Your goal >> Images within the entries are to be omitted; the remainder must be reproduced exactly.
---------- The data
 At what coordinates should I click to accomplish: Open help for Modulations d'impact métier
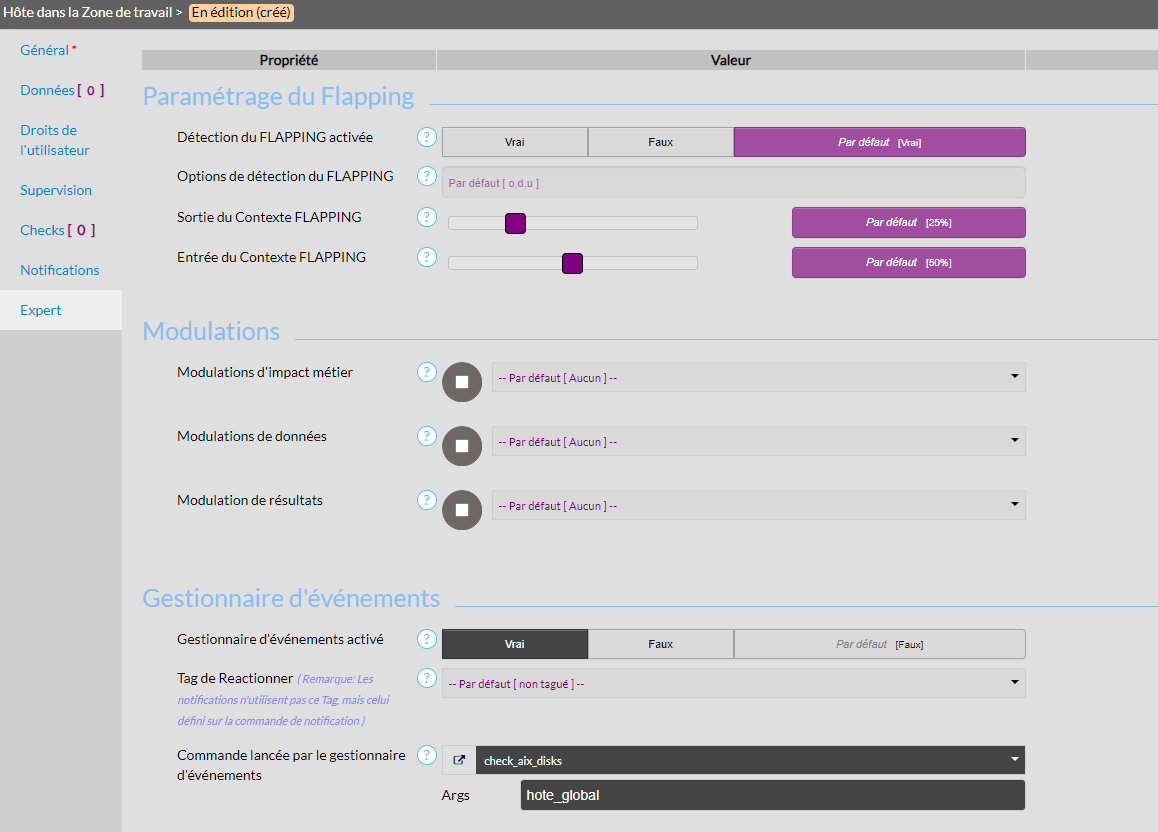click(427, 372)
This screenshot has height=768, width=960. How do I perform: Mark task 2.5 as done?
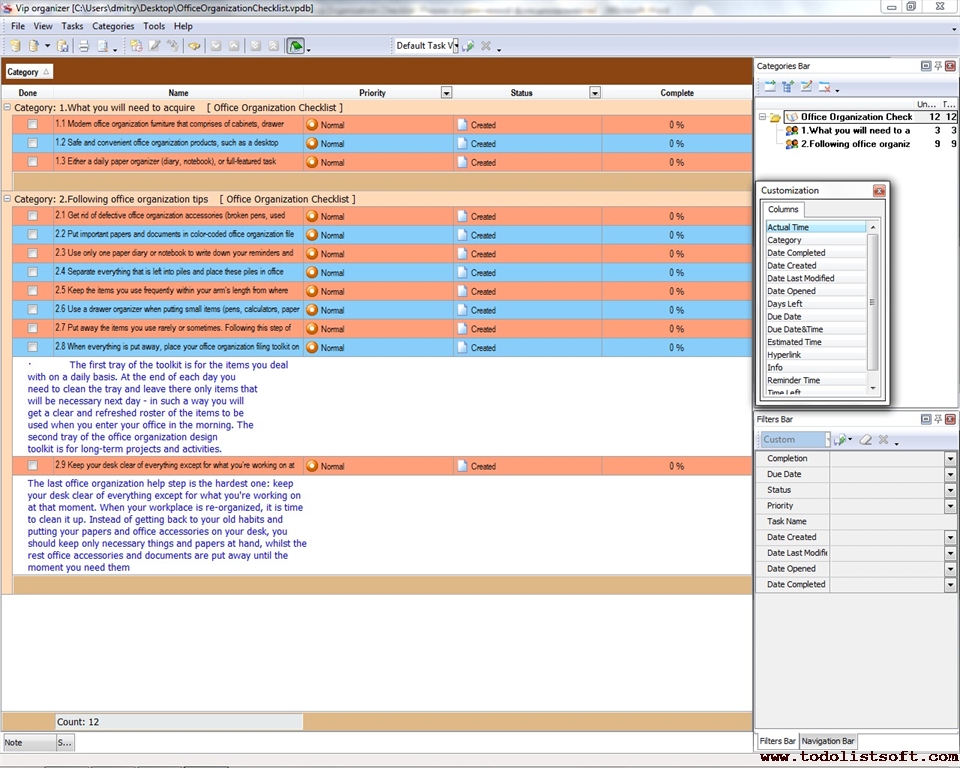pos(33,291)
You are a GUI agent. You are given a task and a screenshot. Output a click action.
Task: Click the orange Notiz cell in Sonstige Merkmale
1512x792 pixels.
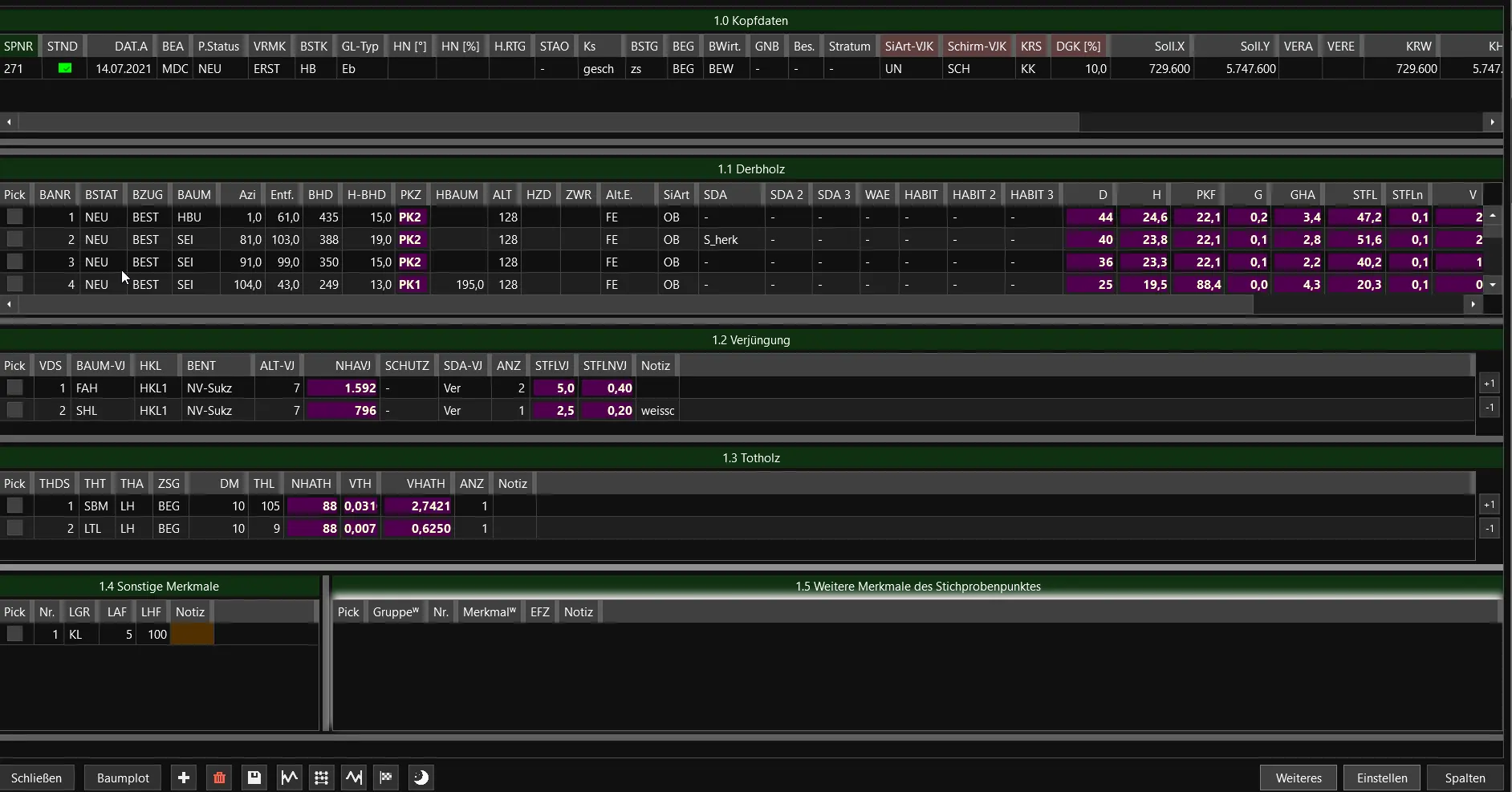coord(192,634)
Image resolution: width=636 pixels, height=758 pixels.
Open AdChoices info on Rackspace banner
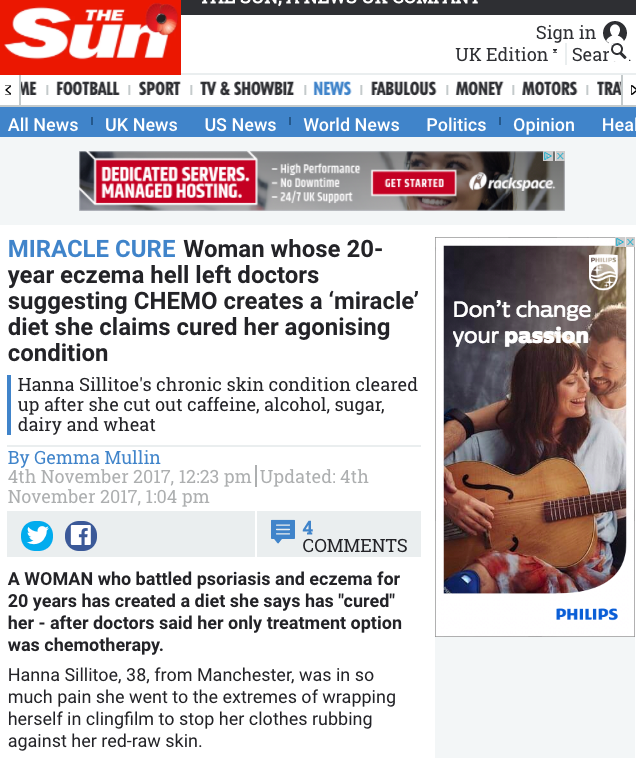pyautogui.click(x=549, y=156)
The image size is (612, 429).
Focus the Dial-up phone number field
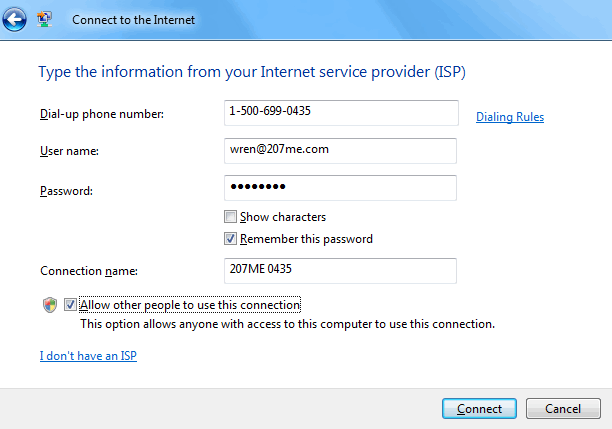coord(341,113)
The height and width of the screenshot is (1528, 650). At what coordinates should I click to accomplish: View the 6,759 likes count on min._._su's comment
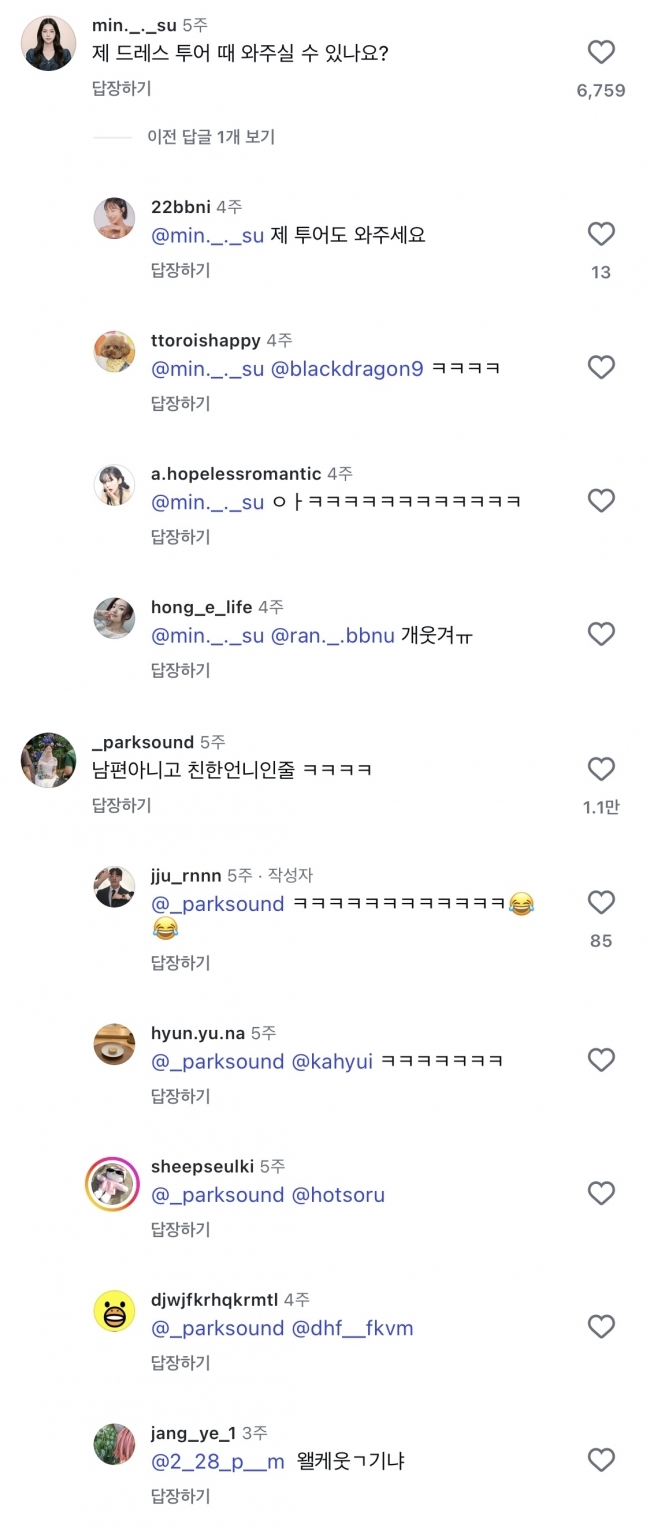pos(601,91)
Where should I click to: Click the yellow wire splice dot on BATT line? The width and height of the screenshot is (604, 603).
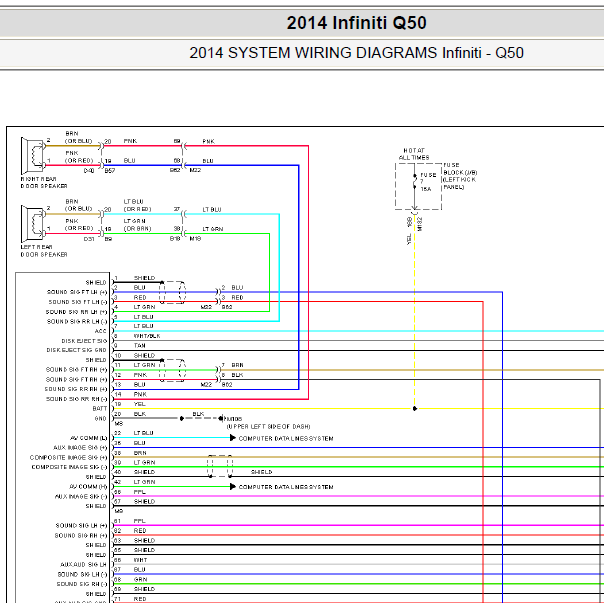pyautogui.click(x=415, y=408)
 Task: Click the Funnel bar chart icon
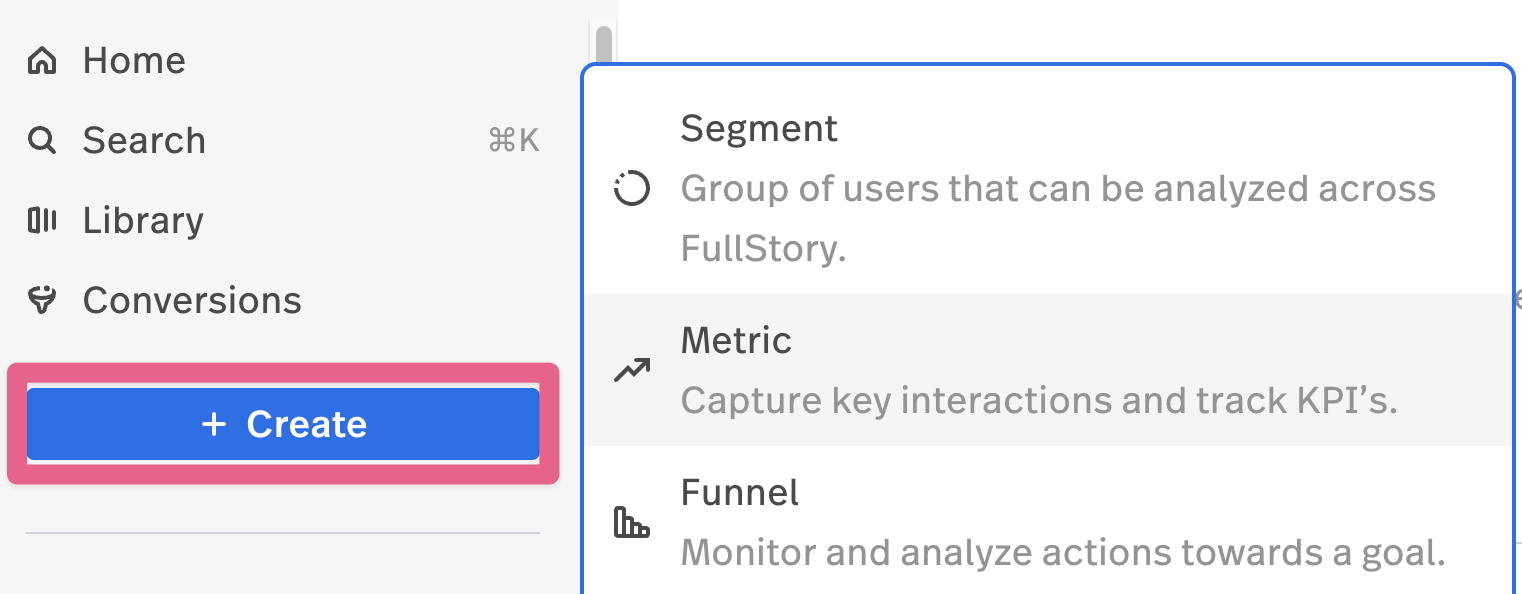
--------------------
The answer >>
 At what coordinates should I click to accomplish: Open help for Modulations d'impact métier
click(427, 372)
This screenshot has height=768, width=960. How do I perform: Mark task 2.5 as done?
pos(33,291)
You are a GUI agent. You are given a task and a screenshot. Output a click action.
Task: Click the orange Notiz cell in Sonstige Merkmale
1512x792 pixels.
coord(192,634)
Image resolution: width=636 pixels, height=758 pixels.
Open AdChoices info on Rackspace banner
pyautogui.click(x=549, y=156)
The image size is (612, 429).
Focus the Dial-up phone number field
coord(341,113)
The height and width of the screenshot is (1528, 650). At what coordinates should I click to accomplish: View the 6,759 likes count on min._._su's comment
pos(601,91)
Where should I click to: Click the yellow wire splice dot on BATT line? The width and height of the screenshot is (604, 603).
pyautogui.click(x=415, y=408)
 Task: Click the Funnel bar chart icon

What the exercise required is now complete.